The Kern County sinkhole in which a Chevron oil worker died last June was in an area with spills and seeps dating back to the mid-1990s about a year after oil producers started using a controversial kind of injection drilling there, state regulators said in a report released Monday.
Meters used by oil companies to monitor ground movement in the area registered shifting underground in the eight days prior to and on the day Robert David Taylor died, the state Division of Oil, Gas and Geothermal Resources said in its report.
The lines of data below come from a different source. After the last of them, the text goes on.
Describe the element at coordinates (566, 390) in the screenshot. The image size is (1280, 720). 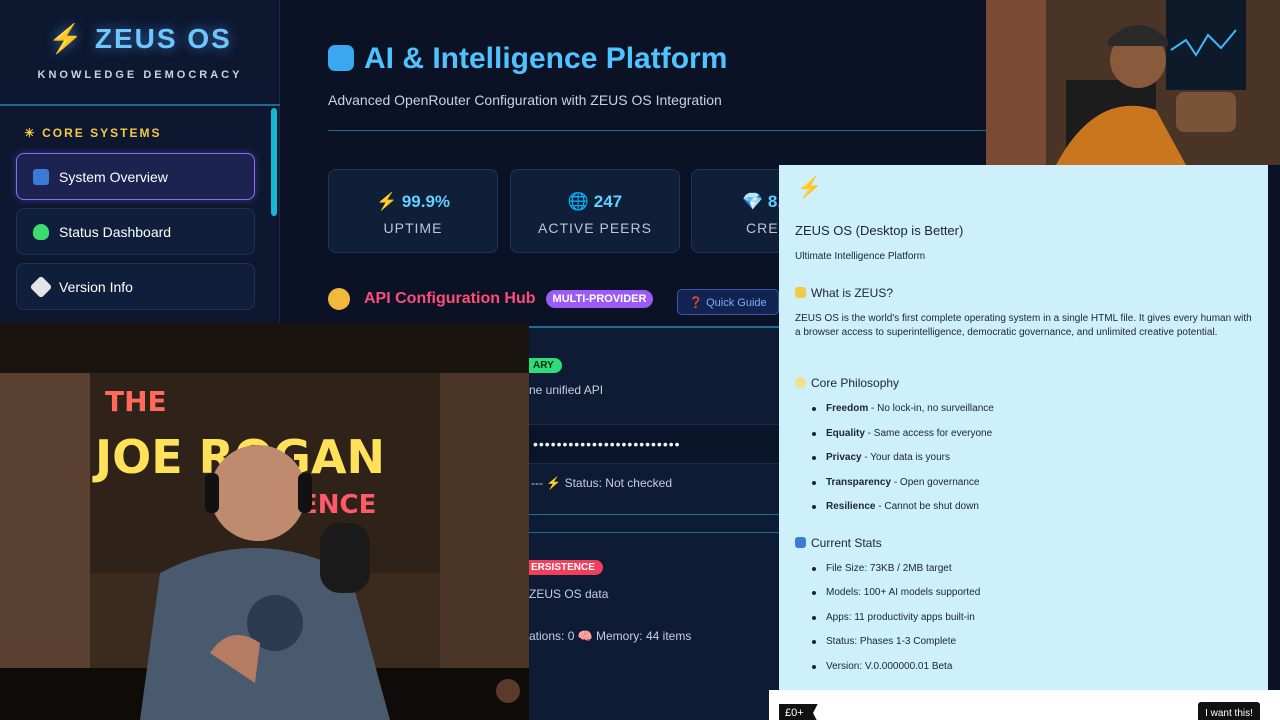
I see `unified-api-text: ne unified API` at that location.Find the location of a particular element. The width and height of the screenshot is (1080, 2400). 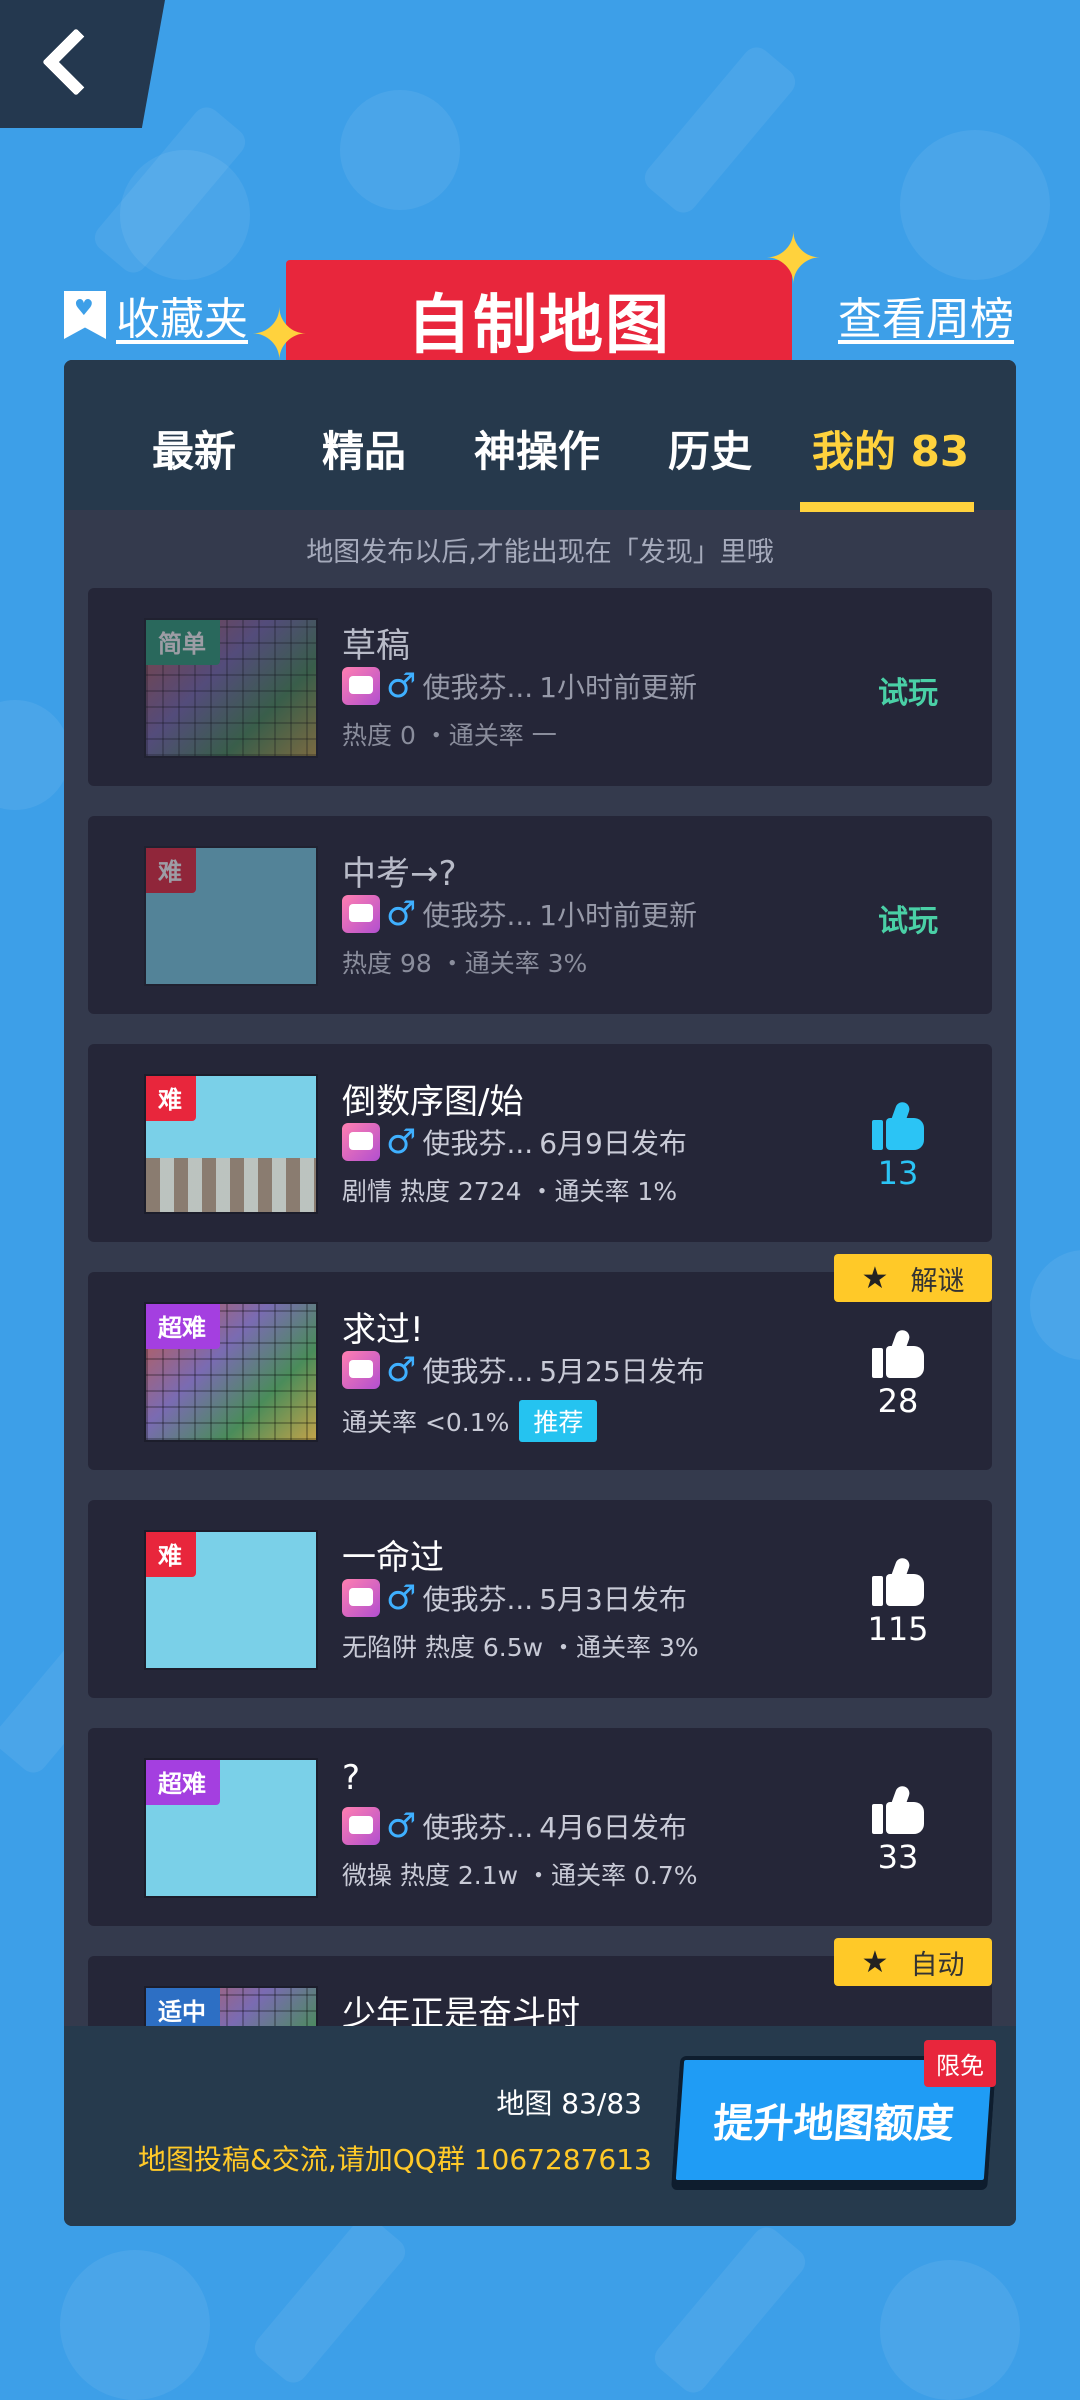

map-title: 草稿 is located at coordinates (376, 646).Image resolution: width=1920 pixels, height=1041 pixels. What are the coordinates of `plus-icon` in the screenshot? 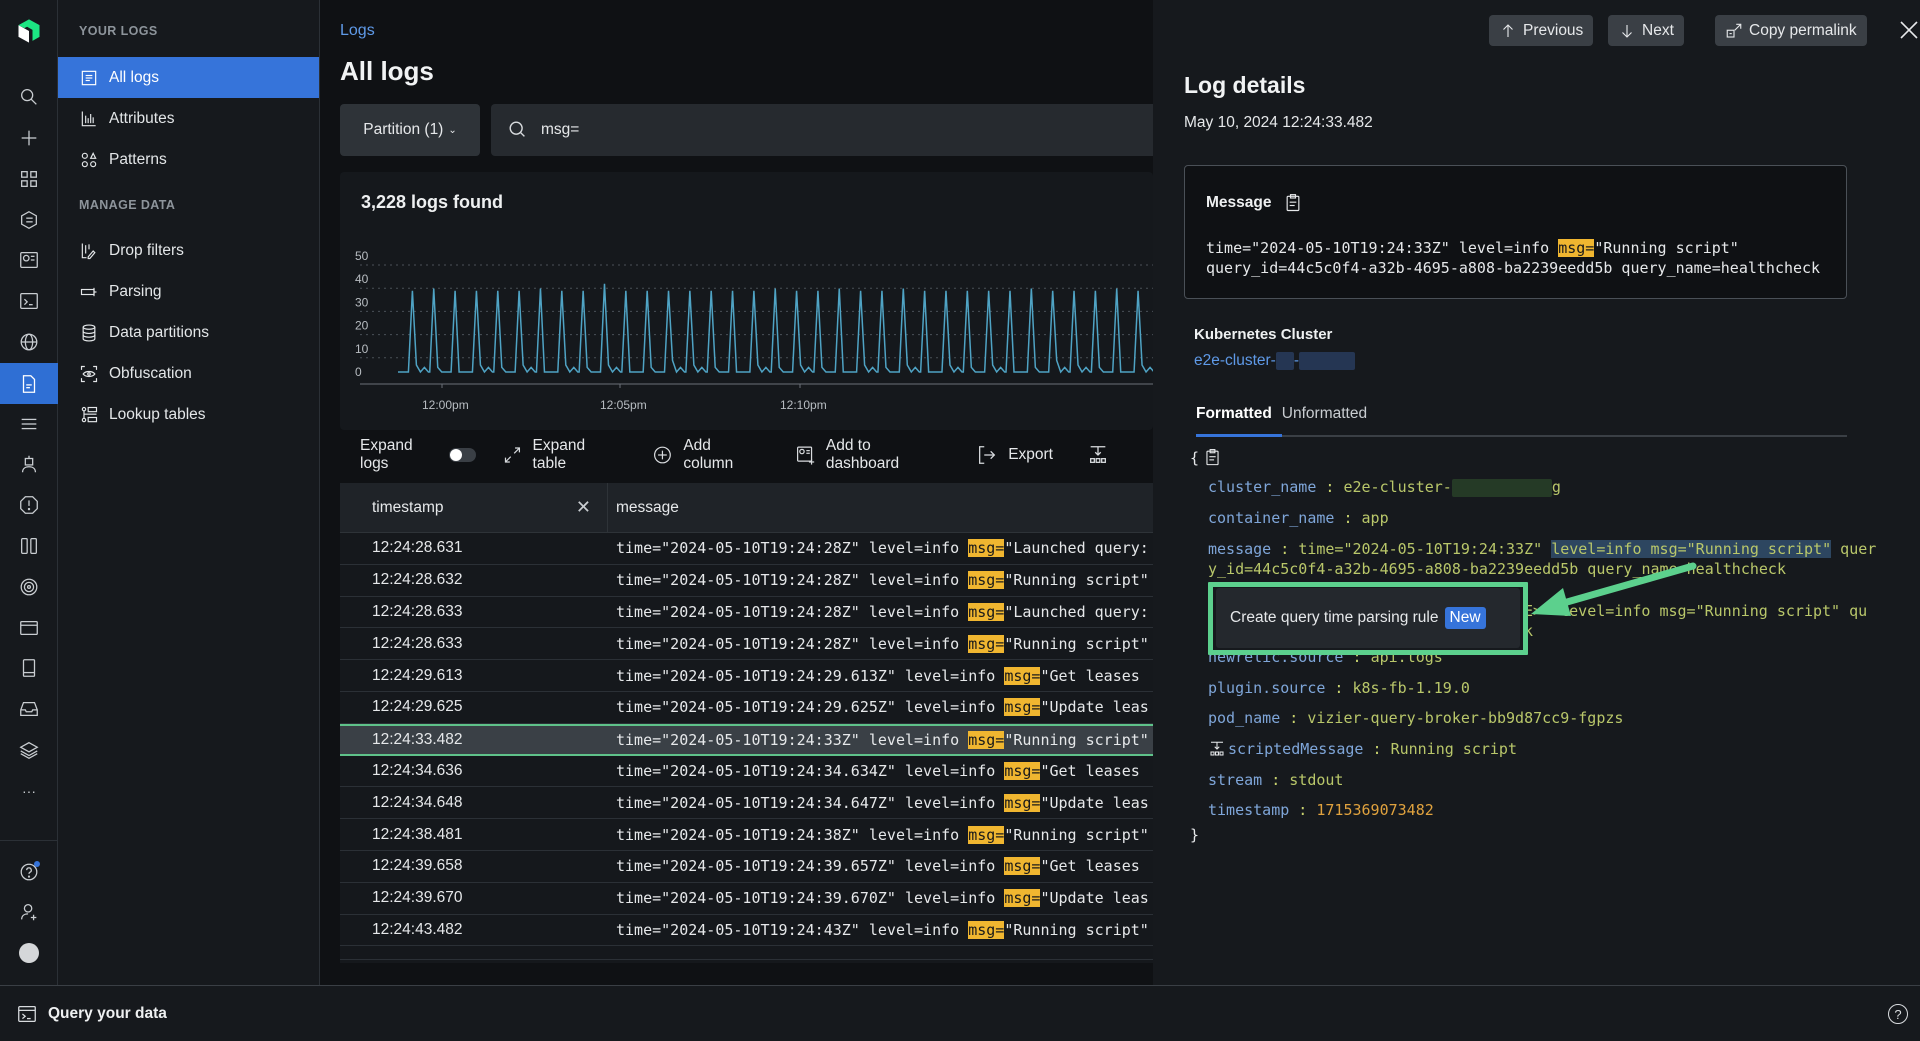 It's located at (29, 138).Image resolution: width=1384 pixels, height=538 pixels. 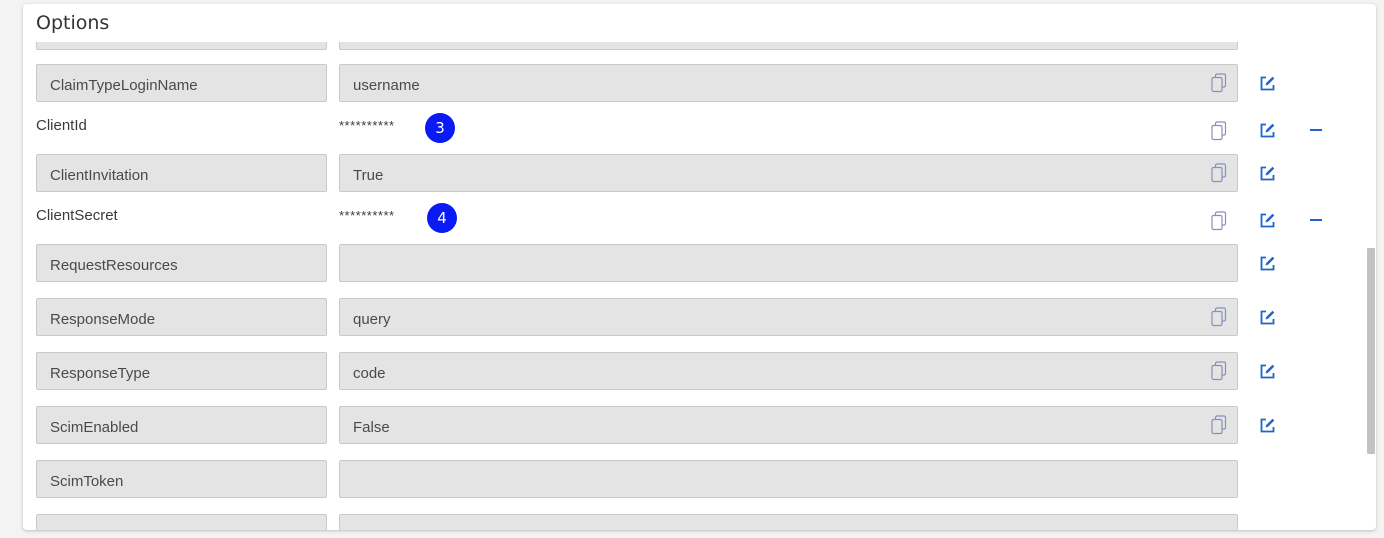 I want to click on option-row-clientid: ClientId ********** 3, so click(x=693, y=126).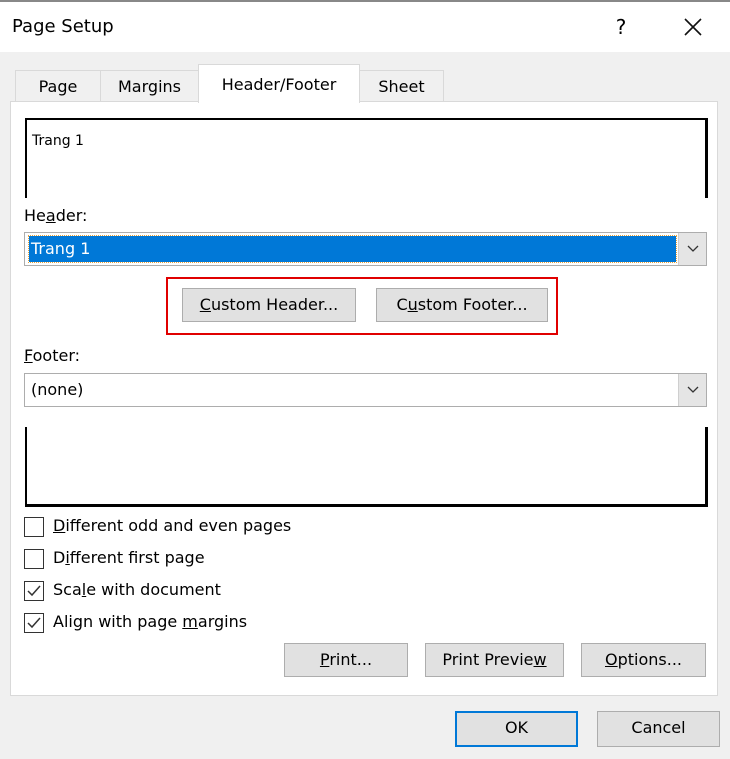  Describe the element at coordinates (366, 158) in the screenshot. I see `header-preview: Trang 1` at that location. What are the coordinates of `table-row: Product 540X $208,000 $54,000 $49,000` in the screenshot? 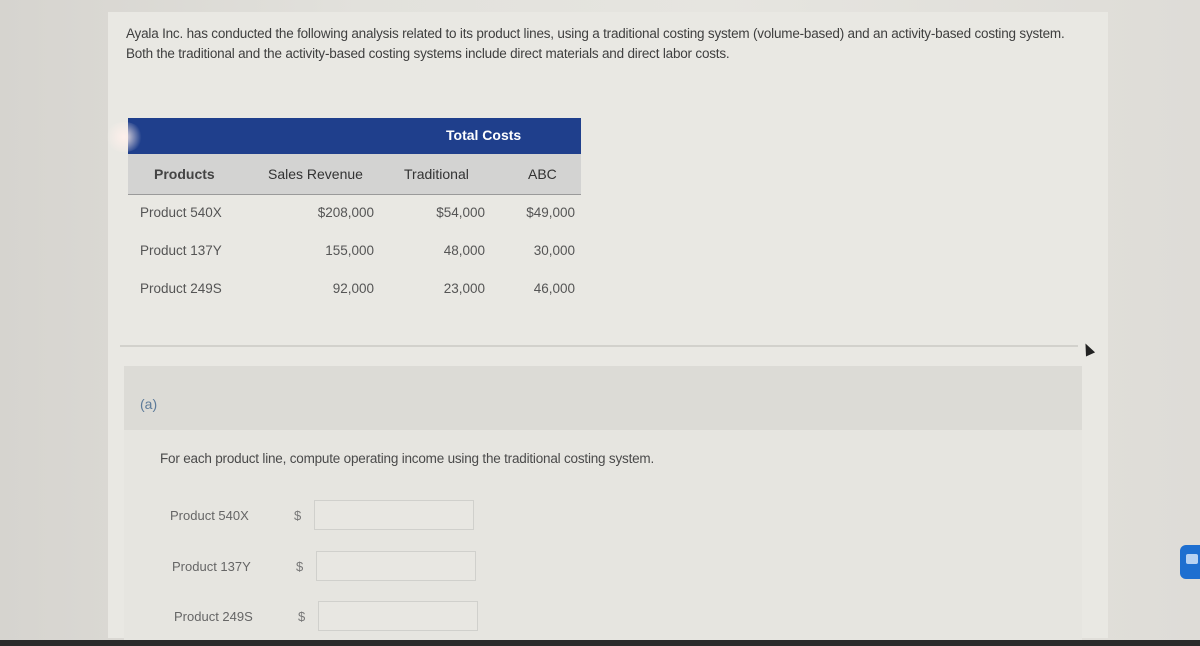 It's located at (354, 214).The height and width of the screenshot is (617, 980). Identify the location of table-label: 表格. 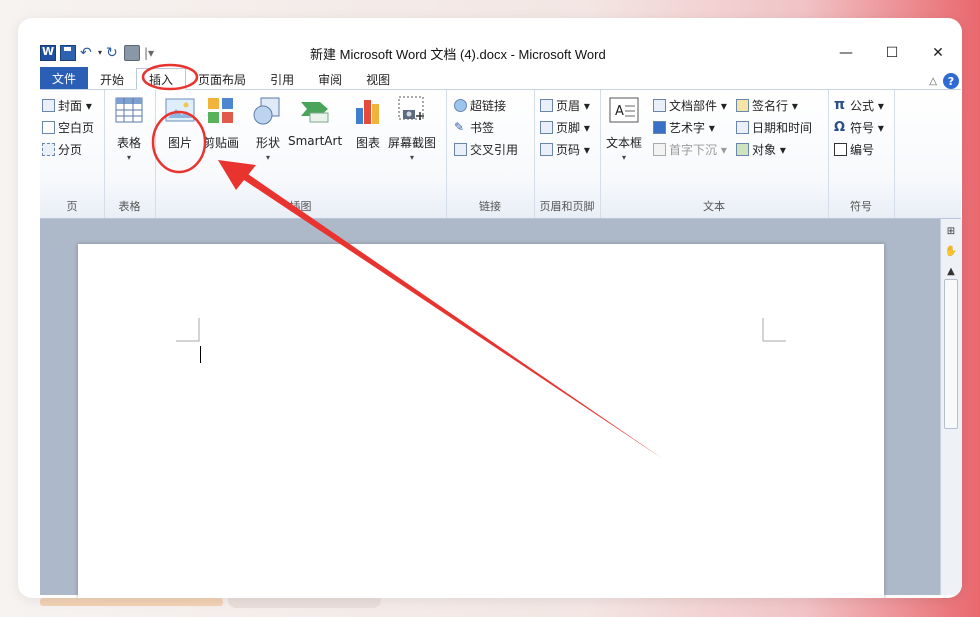
(128, 143).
Citing ongoing litigation, state regulators declined in a conference call with reporters to say whether that ground movement should have alerted Chevron to possible danger in the oil field.
More than a year after Taylor's death, regulators have not determined an exact cause of the accident, though they have generally linked the eruptions of steam at Chevron Well 20, where Taylor died, and elsewhere in the Midway-Sunset Oil Field to a kind of drilling in which steam is pumped into shallow rock to loosen heavy crude.
Tim Kustic, California's oil and gas supervisor, said sinkholes are "relatively rare." He said the agency is considering new regulations in a bid to "eliminate or curtail" seeps and spills of oil in steam injection operations.
"Our intent is to learn from this experience," he said.
The report said steam injection drilling started in the area around Well 20 in the mid-1990s and that spills and seeps began about a year later. It identified about 30 spills and seeps in the area. In most cases, oil and water flowed to the surface slowly, the report said.
Taylor was a member of an engineering team involved in building an underground containment system to capture seeping fluid and steam near Well 20 early last year, according to the report. He was checking steam coming from the ground in the area when he fell feet-first into a sinkhole, according to the report. His body was found 4 to 5 feet underground.